Wednesday, July 7, 2010

MSTP II: Outside a Region

The concept of CIST
Every MSTP region runs special instance of spanning-tree known as IST or Internal Spanning Tree (=MSTI0). This instance is active on all links inside a region and serves the purpose of disseminating STP topology information for other STP instances. As usual, IST has a root bridge, elected based on the lowest bridge ID (priority/MAC address). However, situation changes when you have different regions in the network (e.g. switches with different region names, different revisions, etc). When a switch detects BPDU messages sourced from another region on any link, it marks the link as MSTP boundary.

Now two regions should build a common spanning tree known as CIST – Common and Internal Spanning Tree. This tree is result of joining ISTs of each region in a special manner. Here is a detailed description of the process.

1) In addition to sending IST configuration BPDUs, every switch initially declares itself as the root of CIST. The switches pass CIST configuration information along with IST information in additional BPDU fields. Switches inside a region never change the path cost to the CIST Root, known as CIST External Root Path Cost. Instead of that, the external path cost only changes on the boundary ports. Thus, this external cost only accounts for the cost of boundary links, not the cost of the paths inside a region. Essentially, CIST External Path Cost information “tunnels” across a region.

2) On boundary ports, switches exchange their CIST BPDU information ONLY. That is, switches hide IST information between regions, but pass CIST metrics. The usual RSTP synchronization process takes places between switches on a border link, and eventually ONE switch with the lowest BID (Bridge ID = Priority + MAC Address) among all regions is elected as the CIST Root. Note that each region still elects a local IST root, known as CIST Regional Root, as described further.

3) The region that contains the CIST Root, declares this switch as the root of local IST as well. However, things start to differ for regions that don’t contain the CIST root. All of them elect one of the border switches (switches connected to other regions) as IST root (aka CIST Regional Root). This procedure elects the IST Root (CIST Regional Root) based on the lowest CIST External Root Path Cost. Note that this procedure differs from elections based purely on BID, which take place inside a single region. In this case, the procedure uses BIDs as tiebreaker, if two or more switches have the same CIST Root External Path Cost. MSTP blocks all redundant boundary “uplinks” marking them as “alternate” paths to the CIST Root. The boundary switches do so by receiving “extra” CIST BPDUs on top of IST BPDUs with external root path cost values and comparing them with the ones received on local boundary ports.

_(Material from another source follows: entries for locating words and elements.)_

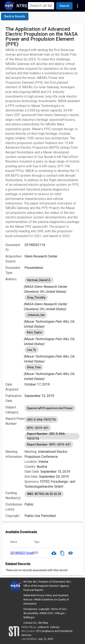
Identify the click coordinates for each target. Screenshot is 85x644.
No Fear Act (30, 582)
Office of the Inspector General (41, 586)
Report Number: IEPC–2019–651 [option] (49, 444)
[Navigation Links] (78, 6)
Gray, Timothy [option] (36, 298)
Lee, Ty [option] (31, 350)
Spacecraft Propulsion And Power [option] (50, 408)
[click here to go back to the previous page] (15, 16)
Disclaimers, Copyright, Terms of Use (45, 609)
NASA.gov (29, 618)
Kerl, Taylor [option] (34, 332)
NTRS (22, 6)
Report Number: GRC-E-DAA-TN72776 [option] (52, 436)
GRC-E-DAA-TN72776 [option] (41, 420)
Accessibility (31, 613)
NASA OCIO (46, 613)
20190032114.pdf (22, 553)
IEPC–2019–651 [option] (38, 428)
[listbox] (52, 285)
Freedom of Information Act (54, 582)
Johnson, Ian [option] (36, 315)
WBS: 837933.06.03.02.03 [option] (44, 494)
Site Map (43, 623)
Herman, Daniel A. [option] (39, 280)
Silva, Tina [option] (34, 367)
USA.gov (60, 613)
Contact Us (30, 623)
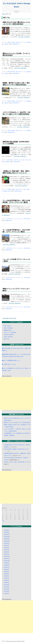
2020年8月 (7, 565)
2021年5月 (7, 545)
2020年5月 (7, 572)
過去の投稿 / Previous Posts (9, 318)
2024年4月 (7, 532)
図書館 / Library (8, 330)
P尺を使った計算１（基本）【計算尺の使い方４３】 (17, 462)
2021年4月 (7, 548)
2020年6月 (7, 569)
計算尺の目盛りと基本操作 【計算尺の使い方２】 (16, 449)
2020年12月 (7, 556)
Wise (25, 189)
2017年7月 (7, 589)
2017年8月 (7, 587)
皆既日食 (7, 162)
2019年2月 (7, 585)
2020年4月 (7, 574)
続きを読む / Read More (21, 68)
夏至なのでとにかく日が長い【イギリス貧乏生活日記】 (17, 422)
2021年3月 (7, 550)
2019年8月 (7, 582)
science (23, 160)
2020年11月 (7, 558)
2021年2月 (7, 552)
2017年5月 (7, 594)
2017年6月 (7, 591)
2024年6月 (7, 530)
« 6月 (3, 521)
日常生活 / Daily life (11, 42)
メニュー (16, 11)
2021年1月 (7, 554)
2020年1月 (7, 580)
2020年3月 (7, 576)
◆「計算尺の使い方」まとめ (9, 364)
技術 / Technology (8, 328)
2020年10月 (7, 560)
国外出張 (6, 191)
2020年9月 (7, 563)
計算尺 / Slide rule (8, 337)
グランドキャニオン (19, 219)
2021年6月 (7, 543)
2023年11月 (7, 534)
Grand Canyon (27, 219)
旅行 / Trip (18, 42)
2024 (27, 160)
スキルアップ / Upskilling (10, 332)
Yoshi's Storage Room (12, 641)
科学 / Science (10, 160)
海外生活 (6, 44)
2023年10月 (7, 536)
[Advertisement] (16, 394)
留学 (9, 191)
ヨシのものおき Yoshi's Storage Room (16, 5)
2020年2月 (7, 578)
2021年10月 (7, 541)
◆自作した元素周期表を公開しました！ (11, 360)
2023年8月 (7, 539)
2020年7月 (7, 567)
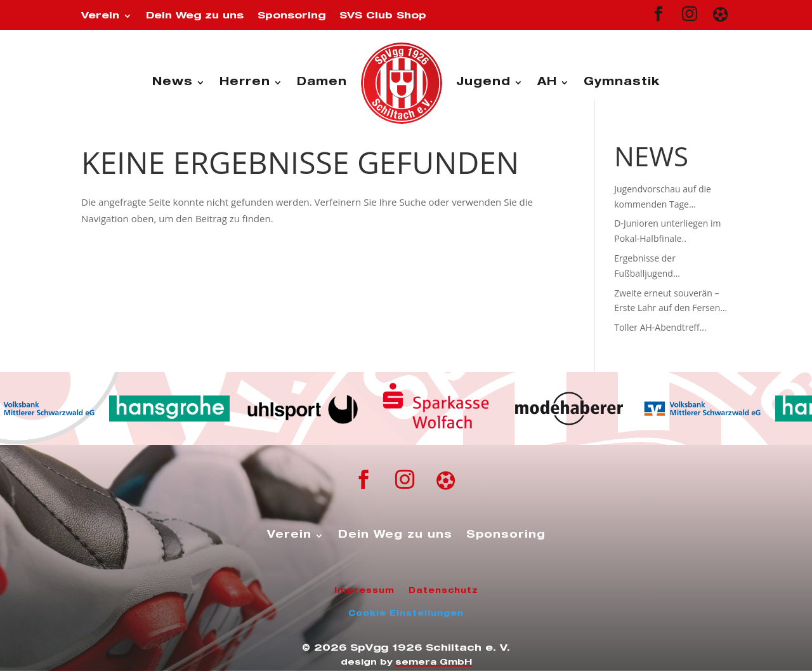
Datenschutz (443, 591)
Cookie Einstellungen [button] (406, 614)
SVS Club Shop (383, 16)
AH (547, 83)
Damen (322, 83)
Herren (245, 83)
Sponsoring (291, 16)
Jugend (483, 83)
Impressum (364, 591)
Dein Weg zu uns (195, 16)
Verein (100, 16)
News (173, 83)
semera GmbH (433, 663)
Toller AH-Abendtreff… (660, 327)
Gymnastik (622, 83)
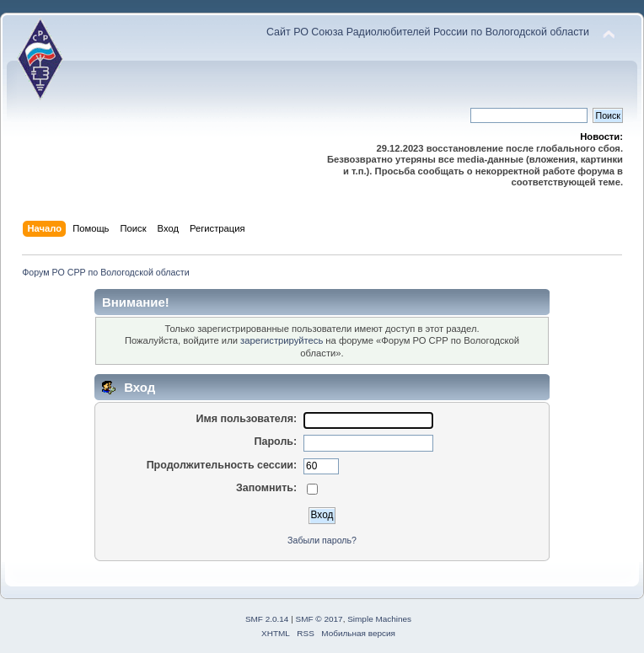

4) Inside a region, switches build regular IST, using the CIST Regional Root as the root of IST. Note that this tree uses so-called Internal Root Path Cost stored in the local IST BPDUs. This cost increments along all the links inside a region, but it never leaks out of the region. Between regions, switches exchange information about CIST External Root Path cost only.


Note that switch with non-optimal priority value may become the CIST Regional Root (local IST Root). For example, if you configure a switch inside a region with a lowest BID among all switches it may not necessarily become the CIST Regional Root. Only if the switch has the lowest BID among all regions it would be elected as CIST Root.


The concept of CST and STP interoperation

From the above information, we conclude that CIST essentially has organization of a two-level hierarchy. The first level treats all regions as “pseudo-bridges” and operates with the External Root Path Cost. The first-level spanning tree roots in CIST Root Bridge and encompasses the pseudo-bridges. They call it CST or Common Spanning Tree. Effectively, this has no idea of the internal MSTP regions structure, but sees each region as a virtual bridge.

This is the point where MSTP interoperates with legacy IEEE STP/RSTP regions as well. The legacy switch regions have no concept of IST, so they simply join their STP instance with the CST and perceive MSTP regions as “transparent” pseudo-bridges, staying unaware of their internal topology. (Note that it may happen so that a switch with the lowest BID belongs to RSTP/STP region. This situation results in all MSTP regions electing local CIST Regional Roots and considering the new CIST Root located outside MSTP “domain”). Naturally, MSTP detects the appropriate STP version on a boundary link and switches to the respective mode of operations (e.g. RSTP/STP).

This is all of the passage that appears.